Ce matin-ci, l’étroit corridor qui dessert l’antichambre des déshabillages et les cabines est obstrué par des brancards habités, lorsque j’arrive. Un vieux Monsieur dont la tête, en œuf, est chauve du haut et poilue du bas, s’agite dans un costume de cycliste. Il commande, en se dandinant, morigène les baigneurs, inscrit, d’un air important, le nombre des bains sur un carnet ; c’est un spécimen de grosse mouche du coche qui prêterait à rire, si le spectacle auquel on assiste n’était si triste.

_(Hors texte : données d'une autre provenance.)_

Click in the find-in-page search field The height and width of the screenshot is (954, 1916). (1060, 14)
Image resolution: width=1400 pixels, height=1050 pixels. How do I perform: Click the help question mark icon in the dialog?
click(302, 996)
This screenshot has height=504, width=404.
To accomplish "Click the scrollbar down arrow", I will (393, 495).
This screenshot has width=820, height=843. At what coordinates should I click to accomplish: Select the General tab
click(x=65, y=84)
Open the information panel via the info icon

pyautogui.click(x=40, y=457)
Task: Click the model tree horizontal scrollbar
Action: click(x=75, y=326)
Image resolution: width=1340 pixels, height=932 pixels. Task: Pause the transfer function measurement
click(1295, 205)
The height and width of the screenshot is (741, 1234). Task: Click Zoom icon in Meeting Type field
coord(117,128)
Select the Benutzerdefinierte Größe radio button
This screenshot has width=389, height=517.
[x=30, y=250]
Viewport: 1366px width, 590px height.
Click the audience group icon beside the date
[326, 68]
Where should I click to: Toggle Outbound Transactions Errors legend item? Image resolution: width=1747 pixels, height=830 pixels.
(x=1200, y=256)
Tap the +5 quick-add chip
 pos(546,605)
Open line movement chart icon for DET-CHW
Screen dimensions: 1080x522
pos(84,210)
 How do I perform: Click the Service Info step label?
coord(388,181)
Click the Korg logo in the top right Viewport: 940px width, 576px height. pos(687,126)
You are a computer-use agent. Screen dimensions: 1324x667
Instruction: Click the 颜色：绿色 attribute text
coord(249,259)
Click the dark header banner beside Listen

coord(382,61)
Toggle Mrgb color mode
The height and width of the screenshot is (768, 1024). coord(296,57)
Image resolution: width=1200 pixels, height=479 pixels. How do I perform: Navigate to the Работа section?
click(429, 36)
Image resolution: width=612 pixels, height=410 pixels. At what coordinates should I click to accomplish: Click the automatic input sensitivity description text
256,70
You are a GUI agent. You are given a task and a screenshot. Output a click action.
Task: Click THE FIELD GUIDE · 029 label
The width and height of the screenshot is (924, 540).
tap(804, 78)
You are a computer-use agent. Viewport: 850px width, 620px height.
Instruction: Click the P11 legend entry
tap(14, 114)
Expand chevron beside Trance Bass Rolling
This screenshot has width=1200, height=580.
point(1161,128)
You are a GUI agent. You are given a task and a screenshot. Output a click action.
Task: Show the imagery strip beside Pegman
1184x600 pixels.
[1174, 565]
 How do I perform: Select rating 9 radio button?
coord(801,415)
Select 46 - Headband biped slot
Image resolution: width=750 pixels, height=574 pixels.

On se met à quatre pour déshabiller un malade dont le dos n’est qu’une plaie ; une odeur horrible de pus et de cadavre vous saisit à la gorge ; l’homme, cassé en deux, gémit et la bouche bée, les dents au clair. On lui attache, par pudeur, un pagne sur le ventre ; on lui passe une sangle sous les reins et, le plus adroitement qu’ils peuvent, les quatre baigneurs le glissent dans la piscine. Au contact de l’eau glacée, toute la peau lui court en ondes sur le corps ; il suffoque, la tête à la renverse sur les épaules ; on le retire et, sans l’essuyer, on lui remet ses vêtements et on l’emporte.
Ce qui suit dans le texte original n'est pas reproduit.